[Document text]
With this ruling, the SC has recognised that an individual with terminal illness or in a state of irreversible vegetative condition has the agency to decide whether he/she would like to die, a sphere which was so far constitutionally reserved for the state, which alone could deprive a person of his/her life in accordance with law.
However, to prevent possible misuse by greedy relatives eyeing the patient’s property, the SC provided for stringent guidelines for preparing and giving effect to ‘living will’ and administration of ‘passive euthanasia’ by involving multiple medical boards comprising several experts and even judicial officers.
Only passive euthanasia will come under ambit of Article 21, says CJI
In a cumulative 538-page judgment containing four opinions, the SC said passive euthanasia, or a provision for passive euthanasia through ‘advance directive’ or ‘living will’, would save “a helpless person from uncalled for and unnecessary treatment when he is considered as merely a creature whose breath is felt or measured because of advanced medical technology”.

[Exercise data]

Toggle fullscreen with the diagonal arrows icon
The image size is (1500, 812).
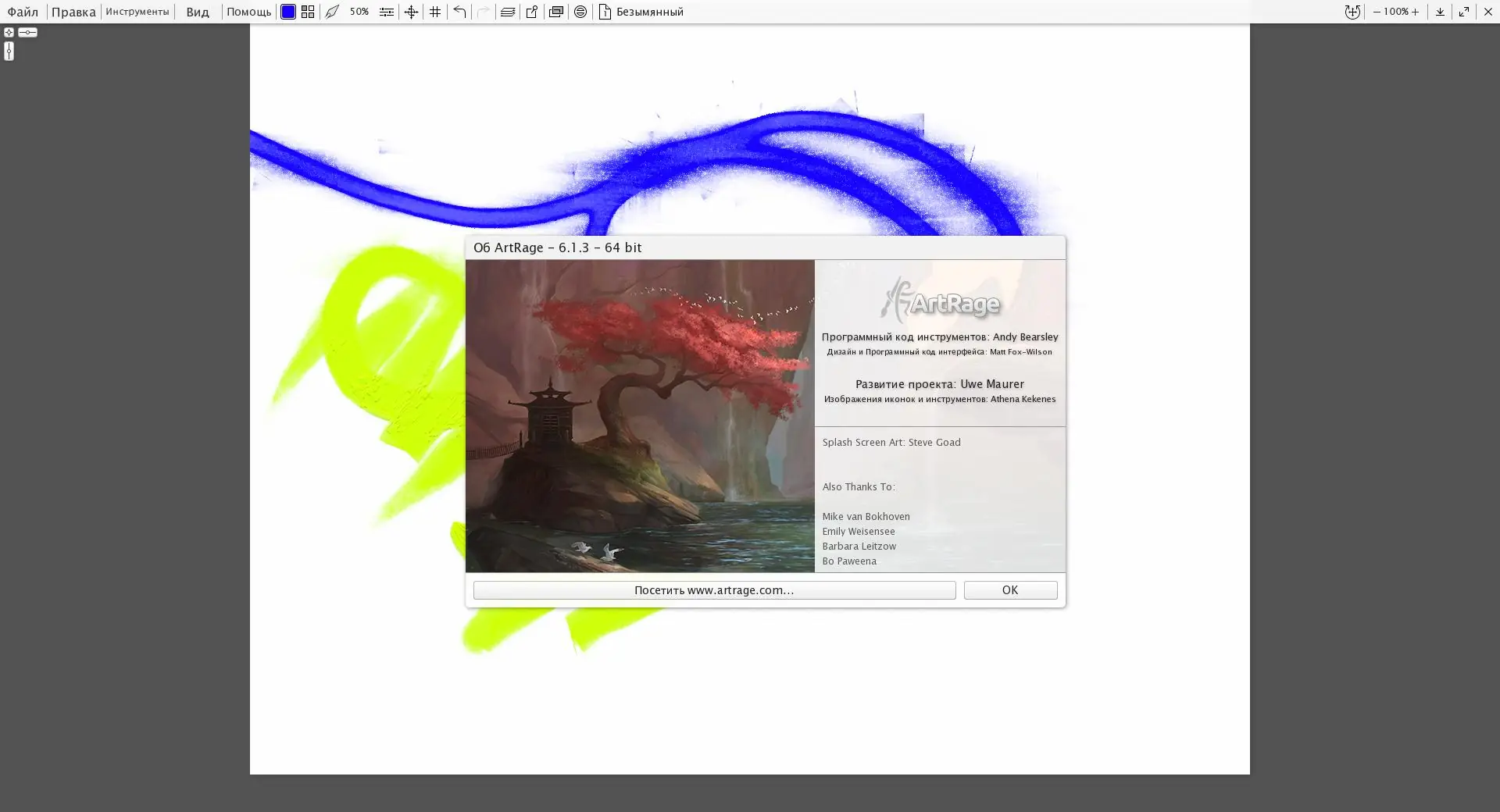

[Tasks and exercises]
[1] Which terms does the passage on the passive euthanasia ruling put in single quotation marks? List each term once.
[2] According to the passage on the passive euthanasia ruling, how many opinions does the judgment contain?
[3] Please repeat the stretch of the passage on the passive euthanasia ruling from "However, to prevent" through "even judicial officers.".

[Task-by-task outputs]
[1]
- living will
- passive euthanasia
- advance directive

[2] Four.

[3]
However, to prevent possible misuse by greedy relatives eyeing the patient’s property, the SC provided for stringent guidelines for preparing and giving effect to ‘living will’ and administration of ‘passive euthanasia’ by involving multiple medical boards comprising several experts and even judicial officers.